The data =
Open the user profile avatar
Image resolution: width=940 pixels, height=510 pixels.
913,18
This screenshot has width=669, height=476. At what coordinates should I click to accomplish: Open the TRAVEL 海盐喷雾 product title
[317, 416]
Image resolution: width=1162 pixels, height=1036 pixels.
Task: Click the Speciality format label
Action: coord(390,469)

Written problem =
Return each line above that contains the string "Open", treating uppercase and lowercase letters as distinct.

Result of this exercise =
Open the user profile avatar
This screenshot has width=669, height=476. At what coordinates should I click to accomplish: Open the TRAVEL 海盐喷雾 product title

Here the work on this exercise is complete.